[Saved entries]
╭──

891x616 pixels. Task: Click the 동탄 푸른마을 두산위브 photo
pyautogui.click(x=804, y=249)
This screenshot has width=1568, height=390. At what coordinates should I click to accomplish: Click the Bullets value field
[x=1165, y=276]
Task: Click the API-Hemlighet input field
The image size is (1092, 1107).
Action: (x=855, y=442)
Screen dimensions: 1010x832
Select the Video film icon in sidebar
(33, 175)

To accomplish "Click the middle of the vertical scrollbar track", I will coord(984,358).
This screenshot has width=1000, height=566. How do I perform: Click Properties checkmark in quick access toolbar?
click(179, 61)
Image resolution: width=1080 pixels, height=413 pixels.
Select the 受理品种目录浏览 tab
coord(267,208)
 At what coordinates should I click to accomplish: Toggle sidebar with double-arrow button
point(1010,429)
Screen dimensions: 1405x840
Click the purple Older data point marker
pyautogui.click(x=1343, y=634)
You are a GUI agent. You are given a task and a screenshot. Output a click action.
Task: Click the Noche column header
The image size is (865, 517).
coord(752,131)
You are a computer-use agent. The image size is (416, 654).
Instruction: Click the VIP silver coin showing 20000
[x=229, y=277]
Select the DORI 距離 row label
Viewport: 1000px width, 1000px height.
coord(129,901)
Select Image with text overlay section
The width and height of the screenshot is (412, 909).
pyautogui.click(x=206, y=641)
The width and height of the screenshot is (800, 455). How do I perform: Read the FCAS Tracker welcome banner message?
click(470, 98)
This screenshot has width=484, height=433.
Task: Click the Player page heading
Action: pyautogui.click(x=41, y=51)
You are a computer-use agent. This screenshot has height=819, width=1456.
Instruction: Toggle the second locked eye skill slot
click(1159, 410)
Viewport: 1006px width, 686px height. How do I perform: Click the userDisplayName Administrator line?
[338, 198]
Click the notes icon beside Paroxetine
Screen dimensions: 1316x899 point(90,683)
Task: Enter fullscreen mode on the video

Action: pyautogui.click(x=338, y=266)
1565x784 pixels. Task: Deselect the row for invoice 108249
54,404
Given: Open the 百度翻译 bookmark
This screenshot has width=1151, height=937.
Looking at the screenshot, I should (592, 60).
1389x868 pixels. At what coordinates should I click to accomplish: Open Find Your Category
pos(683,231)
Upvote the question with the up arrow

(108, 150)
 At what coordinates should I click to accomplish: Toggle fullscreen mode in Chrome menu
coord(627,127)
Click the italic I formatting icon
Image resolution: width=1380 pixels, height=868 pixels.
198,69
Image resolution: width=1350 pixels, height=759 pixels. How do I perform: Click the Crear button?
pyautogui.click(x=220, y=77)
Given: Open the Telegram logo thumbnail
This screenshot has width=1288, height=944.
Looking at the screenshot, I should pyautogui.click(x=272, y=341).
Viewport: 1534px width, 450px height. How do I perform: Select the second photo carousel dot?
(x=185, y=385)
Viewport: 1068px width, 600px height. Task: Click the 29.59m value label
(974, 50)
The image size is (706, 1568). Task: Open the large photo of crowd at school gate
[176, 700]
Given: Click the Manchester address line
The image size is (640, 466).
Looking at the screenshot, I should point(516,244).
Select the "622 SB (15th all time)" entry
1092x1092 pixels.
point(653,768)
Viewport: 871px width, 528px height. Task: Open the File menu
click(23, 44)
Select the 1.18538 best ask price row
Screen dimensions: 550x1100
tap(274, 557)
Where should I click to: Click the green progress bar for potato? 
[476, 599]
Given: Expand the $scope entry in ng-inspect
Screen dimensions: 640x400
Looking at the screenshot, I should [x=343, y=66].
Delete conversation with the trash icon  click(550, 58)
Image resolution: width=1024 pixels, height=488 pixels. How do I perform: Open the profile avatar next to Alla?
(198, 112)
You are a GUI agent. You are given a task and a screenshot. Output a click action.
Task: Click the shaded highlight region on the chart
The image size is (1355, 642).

╰──

Show the lines above that include "entry".

TASK SOLUTION →
Select the "622 SB (15th all time)" entry
Given: Expand the $scope entry in ng-inspect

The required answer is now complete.